DeMint says that this is an unjustified revenue grab by the states and implies that it would be the first step to a unified federal sales tax.  He (or his spokes-blogger) at his official site goes so far as to say the proposal is unconstitutional.  I almost find this argument amusing—given how abused the federal government’s Commerce clause authority has been, it’s actually refreshing to see Congress exercising it’s authority to regulate interstate commerce in a fashion so thoroughly consistent with the Constitution’s clear wording: “The Congress shall have power to…regulate commerce…among the several states….”  If cross-jurisdiction, ‘in-the-cloud’ commerce isn’t “commerce among the several states”, I don’t know what is.

The MFA is an overdue, legitimate exercise of federal authority to regulate what has until now been a morass of contrary and overlapping claims of authority, to provide a form of due process, and to help the states respect each others’ sovereignty and cooperate in the enforcement of each others’ existing use tax laws—a standardisation and enforcement of existing law—not a money or power grab.

The MFA is perhaps not perfect.  Senator DeMint’s efforts, though, to drown it in a sea of buzzwords like ‘taxation without representation’ are beneath him, and he would better serve his constituents by more clearly voicing his specific objections and directing his considerable talents toward improving the proposed legislation.

And another thing

Those use taxes are unconstitutional

I hate use taxes.  Any tax which is entirely self-reported and impossible to audit is begging for abuse, but, more importantly, if anything is unconstitutional here, it’s the use taxes whose existence DeMint uses to excuse the current mess.

Insofar as states ask citizens to pay the use tax in place of sales tax on a purchase, I don’t really have a problem with them other than their complete unenforceability; but use taxes don’t stop there—many, if not all, use tax laws are written such that if you are physically present in another state, make a lawful purchase there in full compliance with that state’s tax laws (including perhaps a state where your sales tax liability is zero)—you must also pay your home state an additional tax of however much their tax rate exceeds the rate paid at point of sale.  Don’t believe me?  See item 5 under “Who Pays Use Tax?” from this flyer from the Arizona Department of Revenue.

So if Home State’s use tax rate is 7% and Vacation State’s sales tax rate is 5%, when you get home you owe the additional 2% to Home State.

Why do they do this?  Well, if you live in High Tax State, but live a reasonably short drive from Low Tax State, will you take your shopping over the border when given the chance?  In the enlightened, immortal words of Sarah Palin, “Yoou betcha.”  High Tax State doesn’t want you to do that.

Now, if instead of High Tax State and Low Tax State, we were talking about High Tax Country and Low Tax Country, this purchase would be called an import and the additional tax would be called a duty.  Article I §10 specifically states:

No state shall, without the consent of the Congress, lay any imposts or duties on imports or exports, except what may be absolutely necessary for executing its inspection laws: and the net produce of all duties and imposts, laid by any state on imports or exports, shall be for the use of the treasury of the United States; and all such laws shall be subject to the revision and control of the Congress.

We tend not to think of such domestic transactions as imports today, because we have a much stronger national identity than we had in 1787 when this was written.  Prior to the Constitution, the States were states in the technical, political science sense of the term: countries—and under the loose Confederation which preceded the Constitution, interstate import-export taxes could be discriminatory and protectionist.

The weight of historical evidence indicates clearly that this clause was meant to apply to all imports and exports, including domestic ones, in the newly formed nation.  The whole reason for replacing the dilapidated Articles of Confederation was because the central government was powerless and the ‘nation’ was divided by petty bickering between the states.  In Brown v.

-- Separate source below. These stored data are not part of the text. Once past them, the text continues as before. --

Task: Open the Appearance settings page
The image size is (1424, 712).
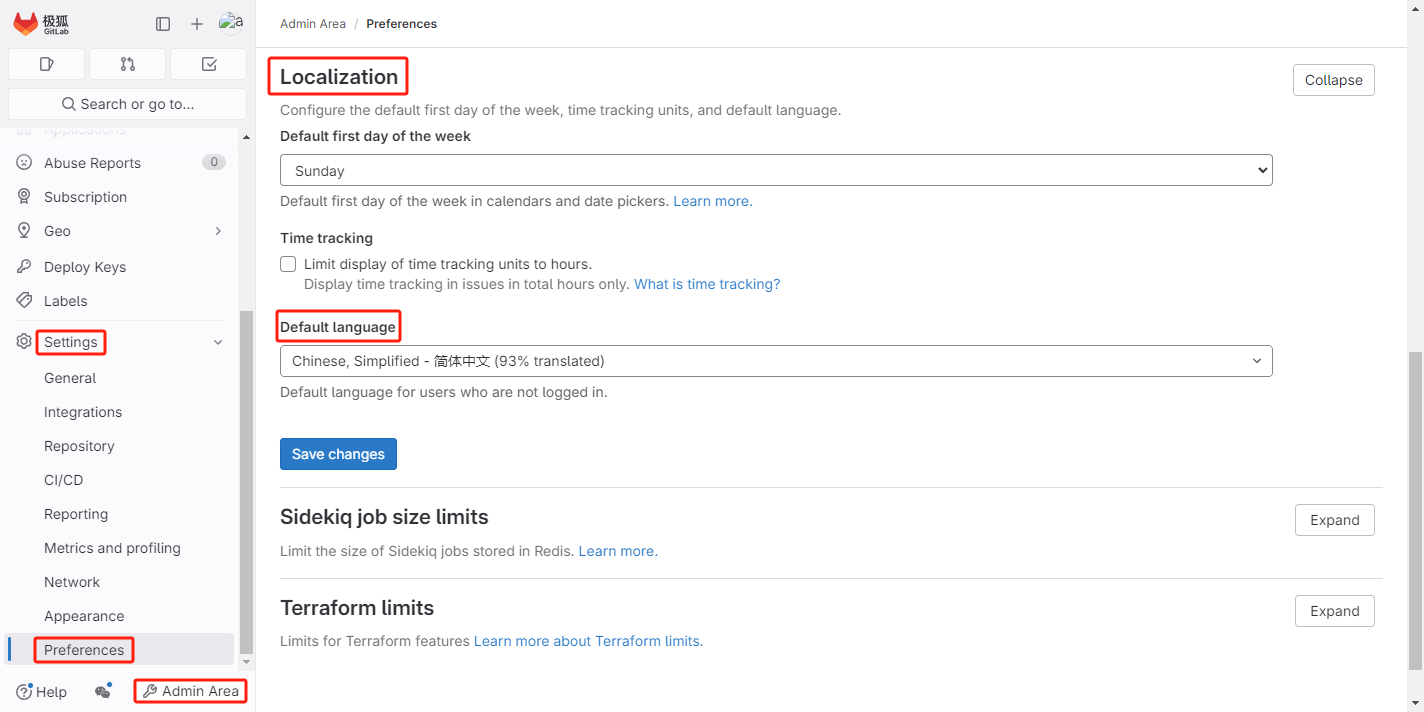Action: tap(84, 616)

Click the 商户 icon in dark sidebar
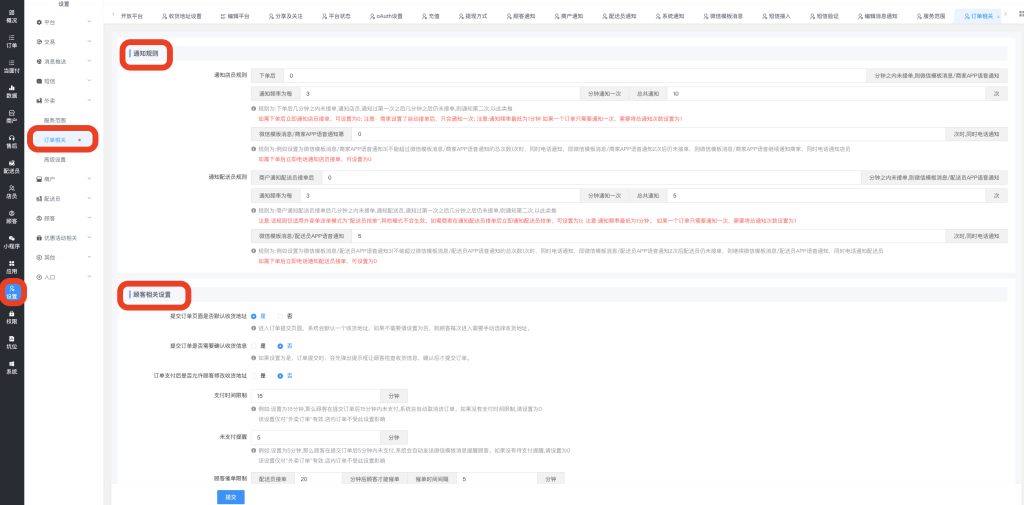tap(12, 116)
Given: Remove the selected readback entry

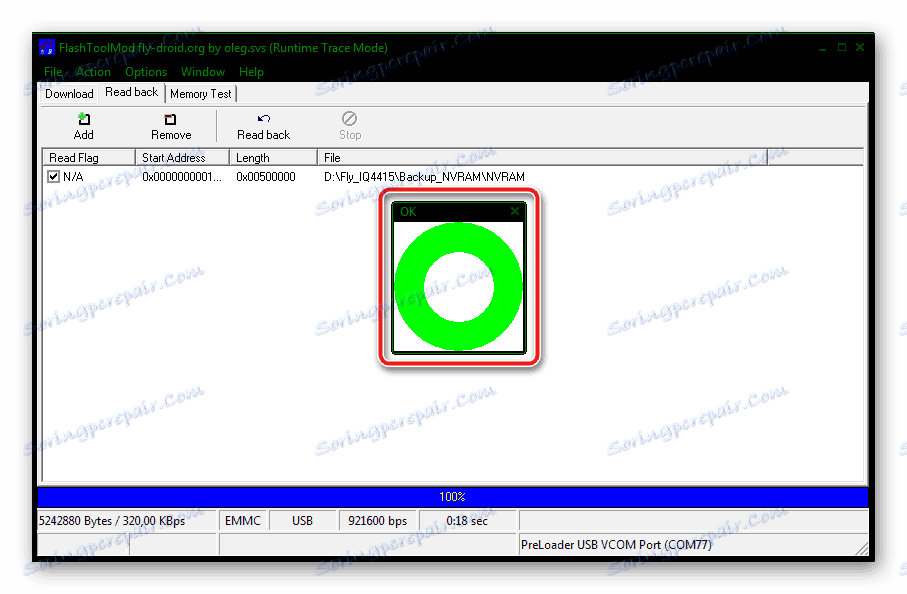Looking at the screenshot, I should pos(170,124).
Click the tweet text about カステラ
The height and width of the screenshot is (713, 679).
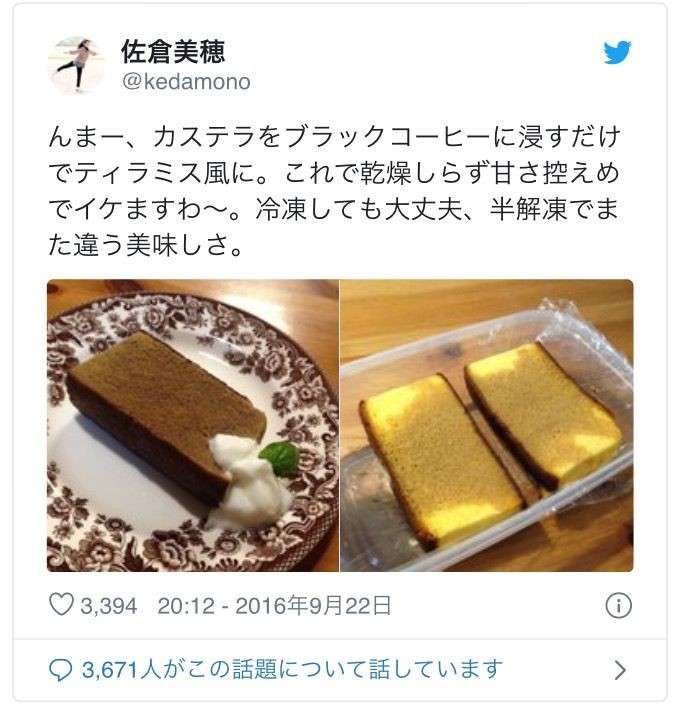334,191
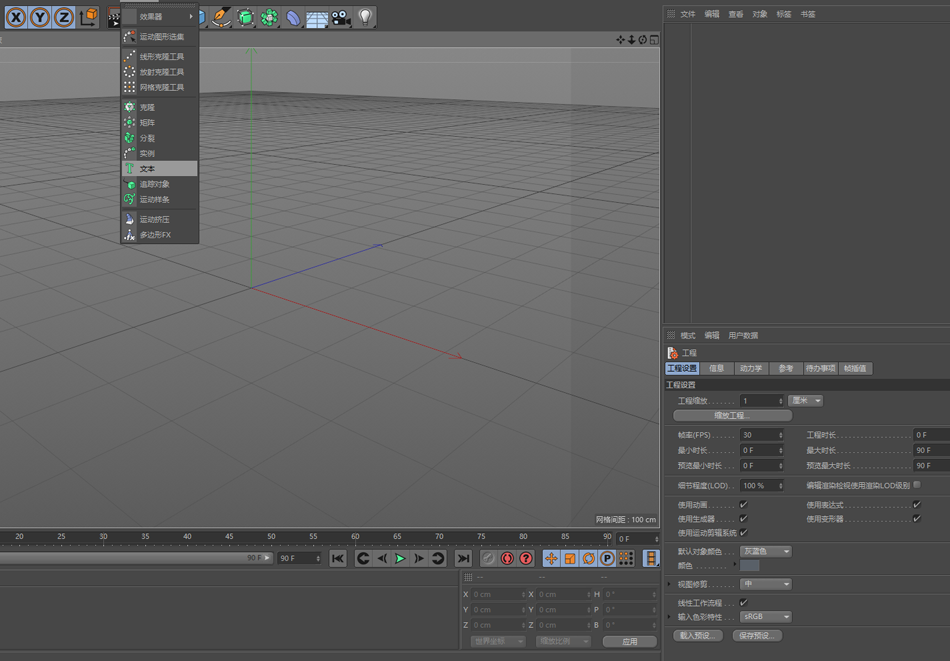This screenshot has width=950, height=661.
Task: Click the red record keyframe icon
Action: [508, 559]
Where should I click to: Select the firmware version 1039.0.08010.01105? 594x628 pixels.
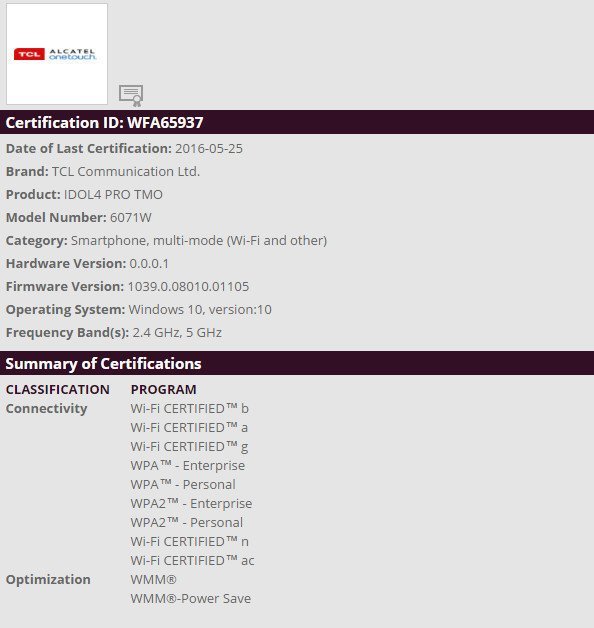point(188,287)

Maryland, an early (1827) Import-Export Clause case, Chief Justice John Marshall said the prohibition against state import taxes extended “equally to importations from a sister State”.  The clause served to bring about that cohesive, national identity we enjoy today and to reaffirm Congress’s §8 exclusive power to regulate interstate commerce.  Today’s use taxes collected in excess of out-of-state sales taxes are just domestic, protectionist import duties under another name.

One thought on “Sales Tax, Use Tax, & the Internets”

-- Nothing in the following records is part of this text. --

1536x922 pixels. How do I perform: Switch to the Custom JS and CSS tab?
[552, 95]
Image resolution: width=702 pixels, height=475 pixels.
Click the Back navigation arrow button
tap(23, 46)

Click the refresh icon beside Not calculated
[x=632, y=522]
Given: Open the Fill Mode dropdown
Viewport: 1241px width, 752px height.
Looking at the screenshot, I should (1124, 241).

  1. I’ve been asked what solution I think would be best. My post focused on the deficiencies in DeMint’s arguments against not only the MFA, but essentially against changing the status quo at all, so I’m open to conversation in terms of a fix. That said, here are my thoughts:

    As much as I might personally like the option that would allow me to pay no sales tax—from a public policy perspective it would be better to create a destination-based structure, which is what the MFA tries to do. It just makes sense that Arizona buyers pay Arizona taxes, whether the transaction occurs between two people physically standing on a corner in Winslow or is processed by a server somewhere over the rainbow.

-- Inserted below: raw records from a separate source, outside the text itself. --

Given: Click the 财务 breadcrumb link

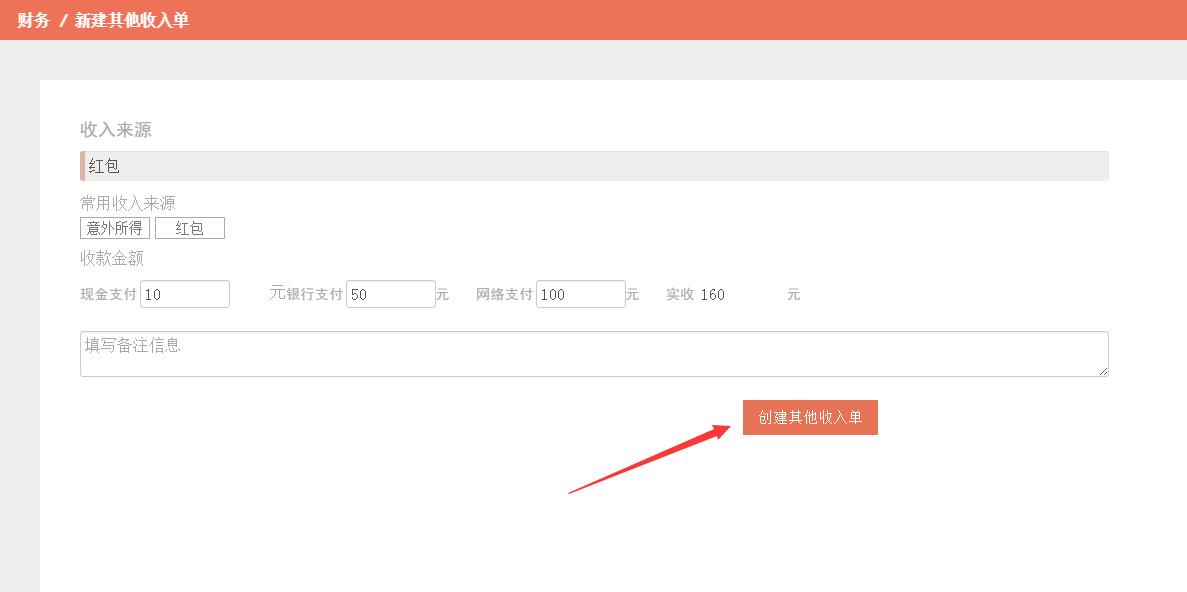Looking at the screenshot, I should tap(33, 20).
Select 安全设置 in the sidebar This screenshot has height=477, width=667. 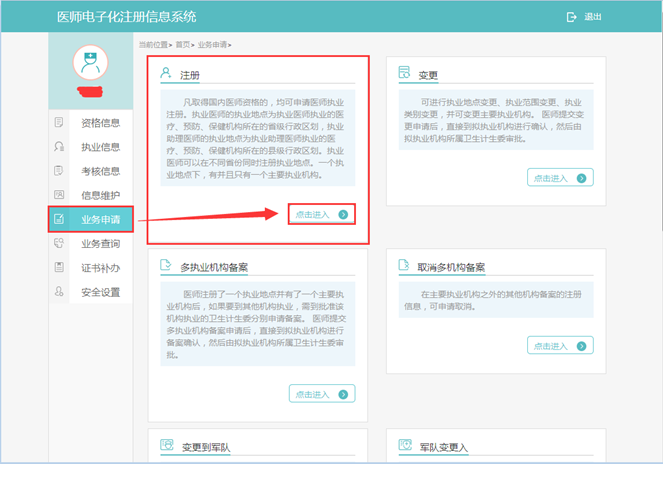coord(100,292)
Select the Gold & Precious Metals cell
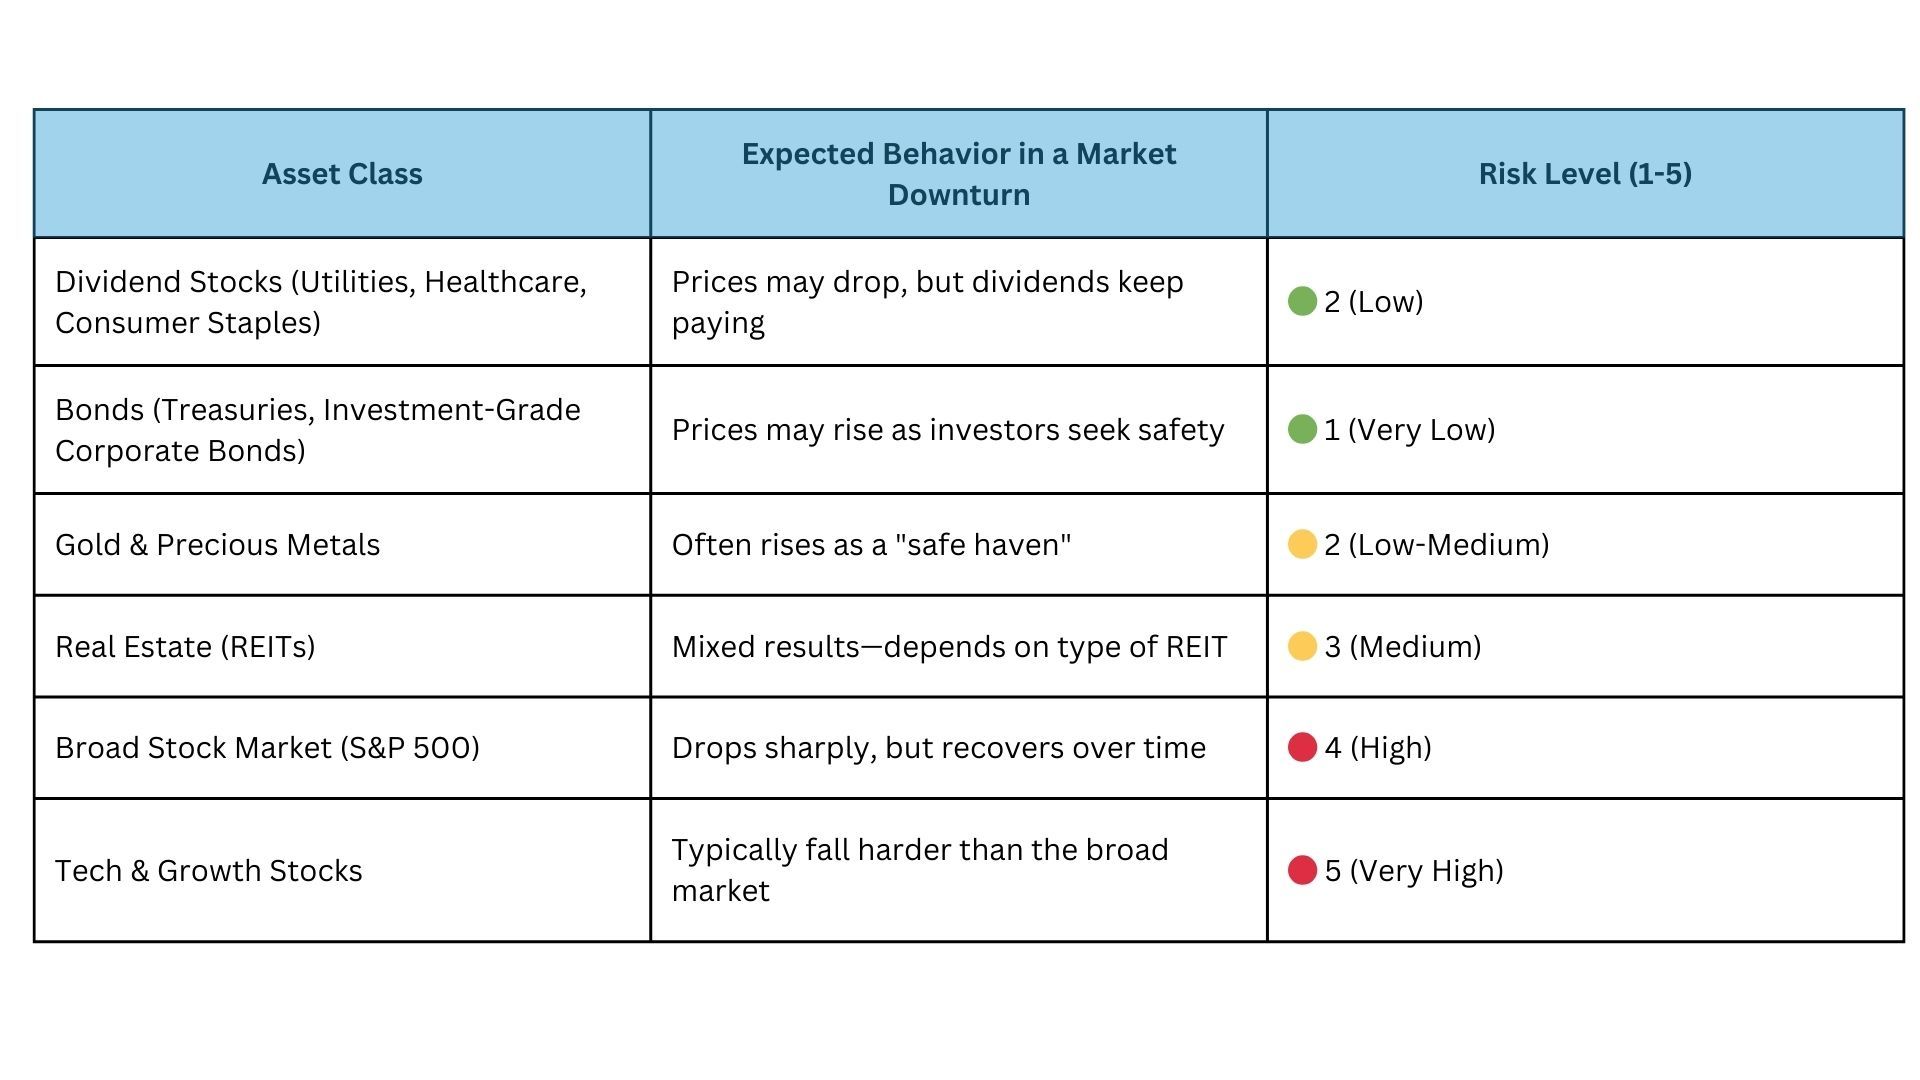 pyautogui.click(x=218, y=545)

    First, there needs to be some discussion around what an appropriate exemption would be. The most specific complaint I’ve heard against MFA is that it exempts only businesses that do less than a half million in annual sales—I’m told that number is far too low, falling short of many other commonly used measures of what makes a “small” business. (And the quick math does make that seem like an awfully low threshold: We’re talking less than $1400/day. Even if that’s net of expenses, that’s a small number.) That dollar limit has to be higher to avoid placing a cripplingly expensive compliance burden on small businesses, and, since some interstate business is truly incidental, we should also include a measure of what percentage of a company’s business crosses a state line. Companies where less than, say, 20% of sales are interstate should also be exempt.

    Secondly, the ‘nexus doctrine’, as expounded in Quill, etc, should be codified. Smaller companies would continue collecting sales taxes only in those jurisdictions where they have a physical presence.

    Secondly and a half, Congress should ban those pesky ‘use’ taxes. At best they are an intrusion upon Congress’s exclusive authority to regulate interstate commerce, and at worst a direct violation of the Import-Export Clause, as I argued earlier. And banning them won’t really reduce state tax revenues, because 1) we’re talking about just exempt companies with low interstate revenue and 2) nobody pays them anyway.

    Finally, states that want to get tax money collected should be required to simplify the tax laws that apply to remote sellers—again something the MFA works toward. (In fact, it builds on an existing, voluntary sales tax simplification agreement many states have already adopted). I haven’t looked at how far MFA goes in terms of streamlining, but it should include the stipulation that non-exempt sellers with no physical presence in the state collect a uniform sales tax rate for the entire state. That is to say, online/mail-order retailers don’t have to worry about what county and municipal taxes are, and they don’t have to worry that foodstuffs may be taxed at a different rate than Justin Bieber bobble-heads.

    States, in turn, should be allowed to set their remote seller tax rate independently of their regular sales tax rates (up to a maximum variance, to preclude a state’s wholesale discrimination against remote sellers). I would cap it at [average state rate for all classes of items] + [state’s average local rate]. Each state could then take its tax revenue and distribute it among its municipalities by whatever formula it chooses (or not—the wonders of unitary government).

    By saying only businesses that conduct a significant volume of interstate business are subject to the regulation, we eliminate that burden on businesses whose interstate activities are negligible, and focus on those companies that have built a national empire for themselves; and we do so in a way that fulfils the federal government’s responsibility to provide a fair national marketplace, while still accommodating state sovereignty, allowing that variation and competition that helps make America great.